一票を投じて政権を交代させたのは私たち有権者。お互いに人任せにしないでしっかり政治をすすめていきたい。
CHANGE!
【社説】
八ッ場ダム 民意の重さを考えたい
民主党が建設中止を掲げた八ッ場(やんば)ダムにつき、国土交通省が本体工事の入札を延期した。派生する問題はいくつもあるが、総選挙で表明された民意を誠実に受け止め、収拾を図るべきではないか。
民主党は、利根川水系吾妻川・八ッ場ダム(群馬県)の建設中止をマニフェスト(政権公約)に掲げ、今回の総選挙に臨んだ。
同党は全国で圧勝した。八ッ場ダムの負担金を支出する東京都と、関東地方の神奈川を除く五県を見ても、七十選挙区中五十七選挙区で当選者を出し、どの都県でも過半数の選挙区を制した。とくに東京、千葉、埼玉では圧倒的勝利といってよい。
もちろん、すべての有権者がダム建設中止を求めたのではあるまい。しかし表れた民意の重みは、十分に尊重されねばならない。有権者への公約が安易にひっくり返っては、マニフェストや選挙そのものの意義が疑われる。
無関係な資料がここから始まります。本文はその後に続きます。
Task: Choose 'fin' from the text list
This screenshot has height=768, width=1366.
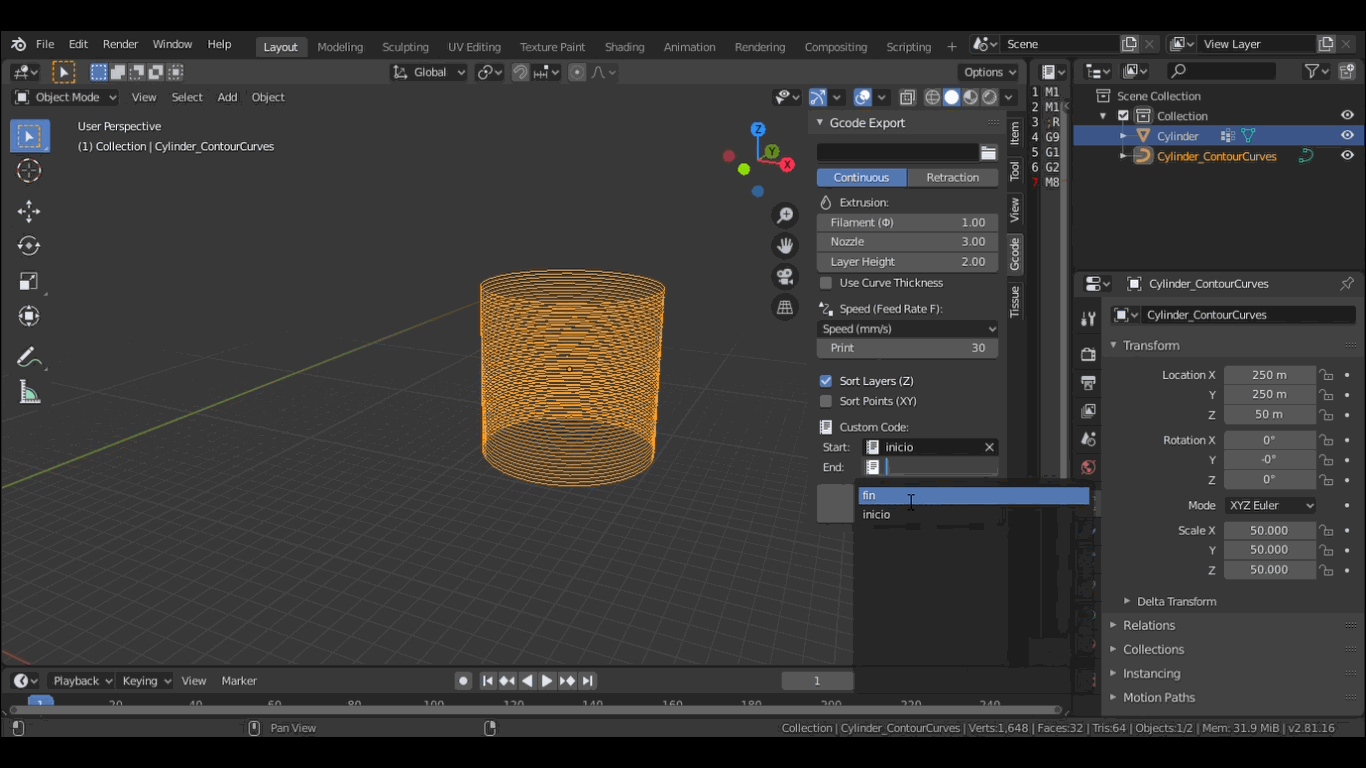Action: 972,496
同省は新大臣にダムの必要性、事業の経過などを説明、判断を求める。だが大臣の背後に民意が控えていると、最も理解する必要があるのは同省の官僚たちだ。
同省によれば、利根川水系の治水は、二百年に一回の確率で起こるカスリーン台風(一九四七年)規模の洪水に備え、八ッ場ダムもその一端を担う。また首都圏への安定した水供給も受け持つ。
国交省の出した洪水流量や水需要の予測には、以前から疑問が出されている。
ダム建設中止の公約が支持された理由の一つは、同省の出すデータを国民がうのみにしなくなったことではないか。
川辺川ダム(熊本県)、大戸川ダム(滋賀県)の凍結が示すように、公共事業の押しつけは難しいと自覚しなければならない。
八ッ場ダム建設中止で継続より事業費増との懸念があるが、完成した徳山ダム(岐阜県)の場合当初より一・四倍の費用増だった。
地元負担金を支出した都県が、中止で国に返還を求めるとの動きもある。多数の有権者が中止を求めたのに、あえて返還を求めるのだろうか。
どうしても解決すべきは、ダム湖に水没、五カ所の代替地に移転を予定した人々の生活再建と地域振興である。当初は反対だが、中途でやむなくダムを受け入れ、移転を決意した人もいる。
文字通りダムに翻弄(ほんろう)された人々への支援・救済は急がねばならない。民主党は新しい法制定も視野に入れている。どんな形にせよ、早急に手を打つべきであろう。